(Records taken from a data source)
● ● ● ● ● ● ●
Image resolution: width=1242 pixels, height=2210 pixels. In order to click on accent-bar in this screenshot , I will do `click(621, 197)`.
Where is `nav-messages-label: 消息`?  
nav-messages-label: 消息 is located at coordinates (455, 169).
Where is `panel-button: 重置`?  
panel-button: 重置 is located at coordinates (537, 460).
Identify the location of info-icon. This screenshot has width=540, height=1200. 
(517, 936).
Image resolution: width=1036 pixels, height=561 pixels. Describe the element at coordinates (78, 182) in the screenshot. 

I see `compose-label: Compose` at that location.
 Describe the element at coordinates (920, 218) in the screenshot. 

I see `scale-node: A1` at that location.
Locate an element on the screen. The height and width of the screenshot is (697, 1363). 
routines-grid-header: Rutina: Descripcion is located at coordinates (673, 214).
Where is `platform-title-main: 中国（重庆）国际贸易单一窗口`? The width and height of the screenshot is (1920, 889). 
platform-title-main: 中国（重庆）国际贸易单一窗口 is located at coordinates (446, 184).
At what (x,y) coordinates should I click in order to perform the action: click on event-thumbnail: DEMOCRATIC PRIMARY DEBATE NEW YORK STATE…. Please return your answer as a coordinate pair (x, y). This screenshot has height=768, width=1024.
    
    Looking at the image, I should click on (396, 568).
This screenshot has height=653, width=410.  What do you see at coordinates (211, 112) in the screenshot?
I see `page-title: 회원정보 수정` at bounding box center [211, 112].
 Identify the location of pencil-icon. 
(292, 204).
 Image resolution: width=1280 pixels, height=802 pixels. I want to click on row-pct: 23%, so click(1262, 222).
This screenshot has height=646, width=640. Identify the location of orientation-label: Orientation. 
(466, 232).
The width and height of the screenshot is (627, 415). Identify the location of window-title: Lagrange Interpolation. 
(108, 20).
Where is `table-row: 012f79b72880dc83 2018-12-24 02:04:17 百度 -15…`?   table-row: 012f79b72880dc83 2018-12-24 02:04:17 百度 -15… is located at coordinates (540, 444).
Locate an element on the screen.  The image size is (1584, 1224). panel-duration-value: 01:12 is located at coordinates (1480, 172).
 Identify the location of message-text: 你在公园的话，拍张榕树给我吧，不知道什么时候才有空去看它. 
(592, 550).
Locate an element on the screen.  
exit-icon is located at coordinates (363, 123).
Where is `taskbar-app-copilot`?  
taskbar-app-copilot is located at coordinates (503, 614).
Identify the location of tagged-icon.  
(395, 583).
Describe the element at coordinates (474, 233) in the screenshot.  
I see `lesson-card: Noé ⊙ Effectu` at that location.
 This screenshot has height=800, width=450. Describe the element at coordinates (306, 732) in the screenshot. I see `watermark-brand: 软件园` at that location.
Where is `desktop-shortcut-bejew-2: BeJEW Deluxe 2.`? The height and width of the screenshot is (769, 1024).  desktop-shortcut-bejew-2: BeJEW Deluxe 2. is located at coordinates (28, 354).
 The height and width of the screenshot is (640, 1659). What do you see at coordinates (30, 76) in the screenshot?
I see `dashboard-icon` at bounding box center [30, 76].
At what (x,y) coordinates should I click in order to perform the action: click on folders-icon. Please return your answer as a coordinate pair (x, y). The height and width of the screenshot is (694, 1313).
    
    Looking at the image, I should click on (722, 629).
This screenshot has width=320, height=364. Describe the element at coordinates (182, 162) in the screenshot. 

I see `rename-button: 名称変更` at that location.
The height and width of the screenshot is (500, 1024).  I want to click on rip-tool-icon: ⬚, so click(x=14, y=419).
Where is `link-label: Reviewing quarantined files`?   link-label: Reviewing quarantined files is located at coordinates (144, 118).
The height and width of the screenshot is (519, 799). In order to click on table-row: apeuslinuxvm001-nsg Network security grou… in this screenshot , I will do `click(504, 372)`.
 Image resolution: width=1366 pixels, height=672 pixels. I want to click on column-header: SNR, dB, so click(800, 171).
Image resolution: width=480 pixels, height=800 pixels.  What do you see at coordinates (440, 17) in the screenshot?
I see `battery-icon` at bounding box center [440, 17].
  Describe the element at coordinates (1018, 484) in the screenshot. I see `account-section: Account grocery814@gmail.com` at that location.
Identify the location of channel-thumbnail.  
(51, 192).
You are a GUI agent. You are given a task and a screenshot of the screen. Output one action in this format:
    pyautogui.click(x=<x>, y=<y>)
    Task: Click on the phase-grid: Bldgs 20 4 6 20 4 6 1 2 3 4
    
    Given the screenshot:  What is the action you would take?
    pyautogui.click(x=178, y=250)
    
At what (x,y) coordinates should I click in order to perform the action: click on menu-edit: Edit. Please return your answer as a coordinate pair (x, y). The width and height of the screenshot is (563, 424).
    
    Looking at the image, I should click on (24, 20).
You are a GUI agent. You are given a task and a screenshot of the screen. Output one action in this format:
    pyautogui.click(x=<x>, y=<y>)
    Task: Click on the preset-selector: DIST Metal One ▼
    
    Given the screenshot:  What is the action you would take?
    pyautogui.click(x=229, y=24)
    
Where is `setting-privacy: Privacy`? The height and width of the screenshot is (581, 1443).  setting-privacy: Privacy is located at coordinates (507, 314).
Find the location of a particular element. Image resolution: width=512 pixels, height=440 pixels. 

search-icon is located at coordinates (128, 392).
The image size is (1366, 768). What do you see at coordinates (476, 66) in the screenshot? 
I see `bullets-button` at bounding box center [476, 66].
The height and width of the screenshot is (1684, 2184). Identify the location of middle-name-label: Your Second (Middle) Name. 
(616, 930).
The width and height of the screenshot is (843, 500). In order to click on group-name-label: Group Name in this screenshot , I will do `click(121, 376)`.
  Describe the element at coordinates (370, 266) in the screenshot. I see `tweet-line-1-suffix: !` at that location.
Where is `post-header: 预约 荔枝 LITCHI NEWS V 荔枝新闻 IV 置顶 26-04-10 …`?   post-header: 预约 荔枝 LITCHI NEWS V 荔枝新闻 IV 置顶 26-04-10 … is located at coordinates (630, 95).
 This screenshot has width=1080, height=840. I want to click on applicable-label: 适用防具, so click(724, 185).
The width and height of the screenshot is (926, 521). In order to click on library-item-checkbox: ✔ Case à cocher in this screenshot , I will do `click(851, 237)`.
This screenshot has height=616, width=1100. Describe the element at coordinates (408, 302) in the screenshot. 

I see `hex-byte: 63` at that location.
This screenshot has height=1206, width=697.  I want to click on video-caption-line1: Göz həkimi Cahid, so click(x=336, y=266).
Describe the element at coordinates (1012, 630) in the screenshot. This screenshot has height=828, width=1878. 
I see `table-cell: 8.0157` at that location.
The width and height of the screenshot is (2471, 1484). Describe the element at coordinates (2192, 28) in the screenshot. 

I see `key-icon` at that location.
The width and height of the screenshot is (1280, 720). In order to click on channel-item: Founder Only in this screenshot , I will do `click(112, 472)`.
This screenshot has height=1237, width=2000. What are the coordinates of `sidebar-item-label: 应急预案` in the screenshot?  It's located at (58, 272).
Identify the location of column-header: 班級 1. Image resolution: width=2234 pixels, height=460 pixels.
● ● ● ● ● ● ●
Print all of the material above verbatim, line for line.

Exercise result »
Image resolution: width=1242 pixels, height=2210 pixels. In order to click on accent-bar in this screenshot , I will do `click(621, 197)`.
Where is `nav-messages-label: 消息`?  
nav-messages-label: 消息 is located at coordinates (455, 169).
Where is `panel-button: 重置`?  
panel-button: 重置 is located at coordinates (537, 460).
Identify the location of info-icon. This screenshot has width=540, height=1200. 
(517, 936).
Image resolution: width=1036 pixels, height=561 pixels. Describe the element at coordinates (78, 182) in the screenshot. 

I see `compose-label: Compose` at that location.
 Describe the element at coordinates (920, 218) in the screenshot. 

I see `scale-node: A1` at that location.
Locate an element on the screen. The height and width of the screenshot is (697, 1363). 
routines-grid-header: Rutina: Descripcion is located at coordinates (673, 214).
Where is `platform-title-main: 中国（重庆）国际贸易单一窗口`? The width and height of the screenshot is (1920, 889). 
platform-title-main: 中国（重庆）国际贸易单一窗口 is located at coordinates (446, 184).
At what (x,y) coordinates should I click in order to perform the action: click on event-thumbnail: DEMOCRATIC PRIMARY DEBATE NEW YORK STATE…. Please return your answer as a coordinate pair (x, y). This screenshot has height=768, width=1024.
    
    Looking at the image, I should click on (396, 568).
This screenshot has height=653, width=410.  What do you see at coordinates (211, 112) in the screenshot?
I see `page-title: 회원정보 수정` at bounding box center [211, 112].
 Identify the location of pencil-icon. 
(292, 204).
 Image resolution: width=1280 pixels, height=802 pixels. I want to click on row-pct: 23%, so click(1262, 222).
This screenshot has height=646, width=640. Identify the location of orientation-label: Orientation. 
(466, 232).
The width and height of the screenshot is (627, 415). Identify the location of window-title: Lagrange Interpolation. 
(108, 20).
Where is `table-row: 012f79b72880dc83 2018-12-24 02:04:17 百度 -15…`?   table-row: 012f79b72880dc83 2018-12-24 02:04:17 百度 -15… is located at coordinates (540, 444).
Locate an element on the screen.  The image size is (1584, 1224). panel-duration-value: 01:12 is located at coordinates (1480, 172).
 Identify the location of message-text: 你在公园的话，拍张榕树给我吧，不知道什么时候才有空去看它. 
(592, 550).
Locate an element on the screen.  
exit-icon is located at coordinates (363, 123).
Where is `taskbar-app-copilot`?  
taskbar-app-copilot is located at coordinates (503, 614).
Identify the location of tagged-icon.  
(395, 583).
Describe the element at coordinates (474, 233) in the screenshot.  
I see `lesson-card: Noé ⊙ Effectu` at that location.
 This screenshot has height=800, width=450. Describe the element at coordinates (306, 732) in the screenshot. I see `watermark-brand: 软件园` at that location.
Where is `desktop-shortcut-bejew-2: BeJEW Deluxe 2.`? The height and width of the screenshot is (769, 1024).  desktop-shortcut-bejew-2: BeJEW Deluxe 2. is located at coordinates (28, 354).
 The height and width of the screenshot is (640, 1659). What do you see at coordinates (30, 76) in the screenshot?
I see `dashboard-icon` at bounding box center [30, 76].
At what (x,y) coordinates should I click in order to perform the action: click on folders-icon. Please return your answer as a coordinate pair (x, y). The height and width of the screenshot is (694, 1313).
    
    Looking at the image, I should click on (722, 629).
This screenshot has width=320, height=364. Describe the element at coordinates (182, 162) in the screenshot. 

I see `rename-button: 名称変更` at that location.
The height and width of the screenshot is (500, 1024).  I want to click on rip-tool-icon: ⬚, so click(x=14, y=419).
Where is `link-label: Reviewing quarantined files`?   link-label: Reviewing quarantined files is located at coordinates (144, 118).
The height and width of the screenshot is (519, 799). In order to click on table-row: apeuslinuxvm001-nsg Network security grou… in this screenshot , I will do `click(504, 372)`.
 Image resolution: width=1366 pixels, height=672 pixels. I want to click on column-header: SNR, dB, so click(800, 171).
Image resolution: width=480 pixels, height=800 pixels.  What do you see at coordinates (440, 17) in the screenshot?
I see `battery-icon` at bounding box center [440, 17].
  Describe the element at coordinates (1018, 484) in the screenshot. I see `account-section: Account grocery814@gmail.com` at that location.
Identify the location of channel-thumbnail.  
(51, 192).
You are a GUI agent. You are given a task and a screenshot of the screen. Output one action in this format:
    pyautogui.click(x=<x>, y=<y>)
    Task: Click on the phase-grid: Bldgs 20 4 6 20 4 6 1 2 3 4
    
    Given the screenshot:  What is the action you would take?
    pyautogui.click(x=178, y=250)
    
At what (x,y) coordinates should I click in order to perform the action: click on menu-edit: Edit. Please return your answer as a coordinate pair (x, y). The width and height of the screenshot is (563, 424).
    
    Looking at the image, I should click on (24, 20).
You are a GUI agent. You are given a task and a screenshot of the screen. Output one action in this format:
    pyautogui.click(x=<x>, y=<y>)
    Task: Click on the preset-selector: DIST Metal One ▼
    
    Given the screenshot:  What is the action you would take?
    pyautogui.click(x=229, y=24)
    
Where is `setting-privacy: Privacy`? The height and width of the screenshot is (581, 1443).  setting-privacy: Privacy is located at coordinates (507, 314).
Find the location of a particular element. Image resolution: width=512 pixels, height=440 pixels. 

search-icon is located at coordinates (128, 392).
The image size is (1366, 768). What do you see at coordinates (476, 66) in the screenshot? 
I see `bullets-button` at bounding box center [476, 66].
The height and width of the screenshot is (1684, 2184). Identify the location of middle-name-label: Your Second (Middle) Name. 
(616, 930).
The width and height of the screenshot is (843, 500). In order to click on group-name-label: Group Name in this screenshot , I will do `click(121, 376)`.
  Describe the element at coordinates (370, 266) in the screenshot. I see `tweet-line-1-suffix: !` at that location.
Where is `post-header: 预约 荔枝 LITCHI NEWS V 荔枝新闻 IV 置顶 26-04-10 …`?   post-header: 预约 荔枝 LITCHI NEWS V 荔枝新闻 IV 置顶 26-04-10 … is located at coordinates (630, 95).
 This screenshot has width=1080, height=840. I want to click on applicable-label: 适用防具, so click(724, 185).
The width and height of the screenshot is (926, 521). In order to click on library-item-checkbox: ✔ Case à cocher in this screenshot , I will do `click(851, 237)`.
This screenshot has height=616, width=1100. Describe the element at coordinates (408, 302) in the screenshot. 

I see `hex-byte: 63` at that location.
This screenshot has height=1206, width=697.  I want to click on video-caption-line1: Göz həkimi Cahid, so click(x=336, y=266).
Describe the element at coordinates (1012, 630) in the screenshot. This screenshot has height=828, width=1878. 
I see `table-cell: 8.0157` at that location.
The width and height of the screenshot is (2471, 1484). Describe the element at coordinates (2192, 28) in the screenshot. 

I see `key-icon` at that location.
The width and height of the screenshot is (1280, 720). In order to click on channel-item: Founder Only in this screenshot , I will do `click(112, 472)`.
This screenshot has height=1237, width=2000. What are the coordinates of `sidebar-item-label: 应急预案` in the screenshot?  It's located at (58, 272).
Identify the location of column-header: 班級 1. Image resolution: width=2234 pixels, height=460 pixels.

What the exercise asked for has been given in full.